„Das ist neben all dem Negativen, dem Schmerz und der Unterdrückung, die man auf solch einer Akutstation erleben kann, das charmante an diesen Orten: dass dort in ihren Krisen alle Menschen zusammenkommen, egal ob Malermeister, Arbeitslose oder Intellektueller, egal ob Psychotikerin, Schwerdepressiver oder Drogenabhängige, egal ob Jüdin, Christ oder Muslim.“ (Seite 13)
Über die Notaufnahme kommt Lea De Gregorio auf die Akutstation einer Berliner Psychiatrie. In Unter Verrückten sagt man du setzt sie sich mit ihrer eigenen Psychiatrieerfahrung auseinander, spricht mit Betroffenen und Behandlern, fragt sich: „Inwiefern sind wir Verrückten in unserer Gesellschaft bis heute eine unterdrückte Minderheit? Und welche Rolle spielt dabei die Psychiatrie?“ (Seite 15).
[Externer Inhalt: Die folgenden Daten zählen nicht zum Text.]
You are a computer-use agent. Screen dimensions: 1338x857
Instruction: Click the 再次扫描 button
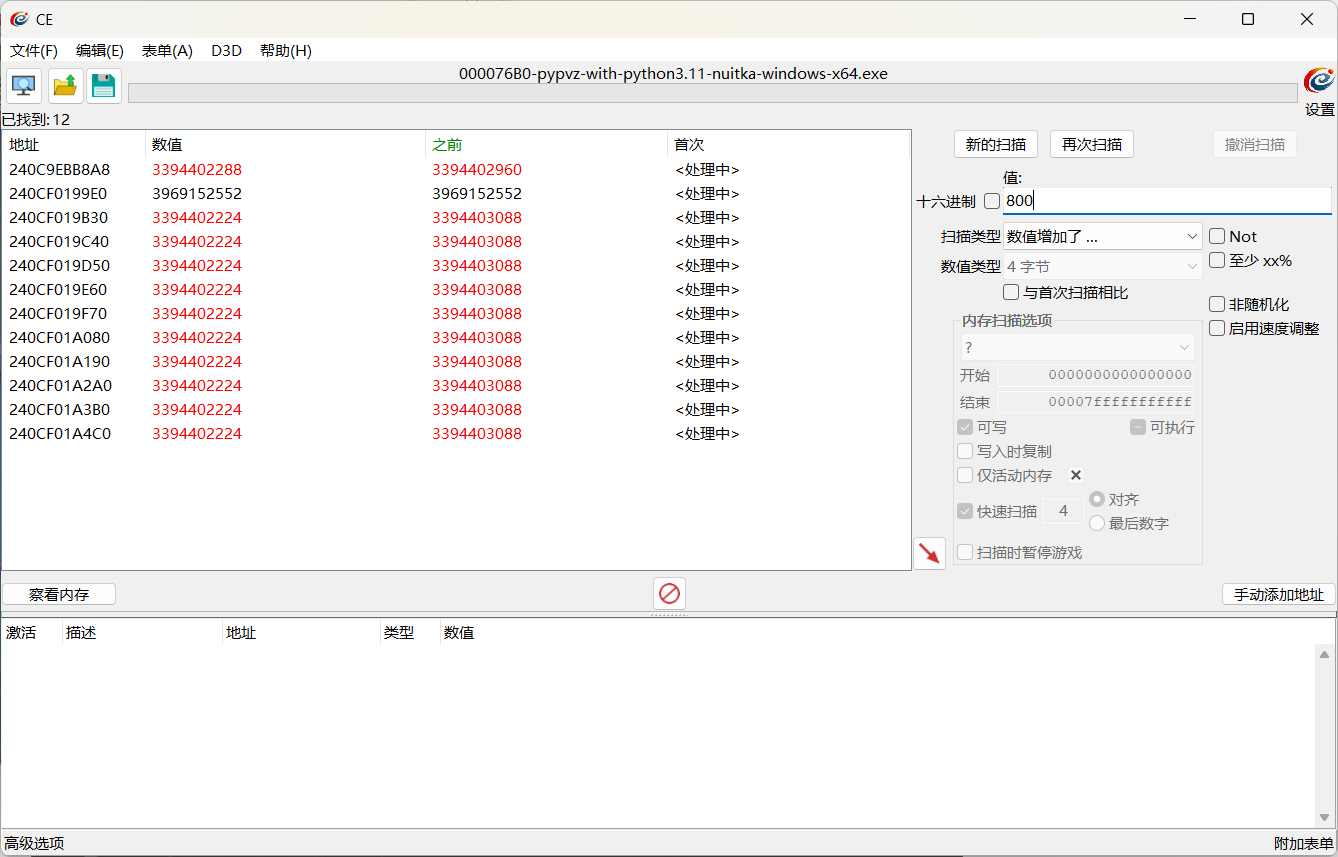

Sie berichtet in ihrem Buch u.a. von Erbe und Umwelt, Rassismus und Gewalt, Terminologie und Stigmatisierung, Psychoserisiko und Othering, Eigen- und Fremdgefährdung, Inquisition und Religiosität, Psychoanalyse und Psychopharmaka, Suizidalität und Tabu, „Euthanasie“ und Nationalsozialismus, Zwangssterilisierungen und „entarteter Kunst“, Hometreatment und Soteria, Weglaufhaus und Psychoseseminar, subjektivem Sinn einer Psychose und Offenem Dialog.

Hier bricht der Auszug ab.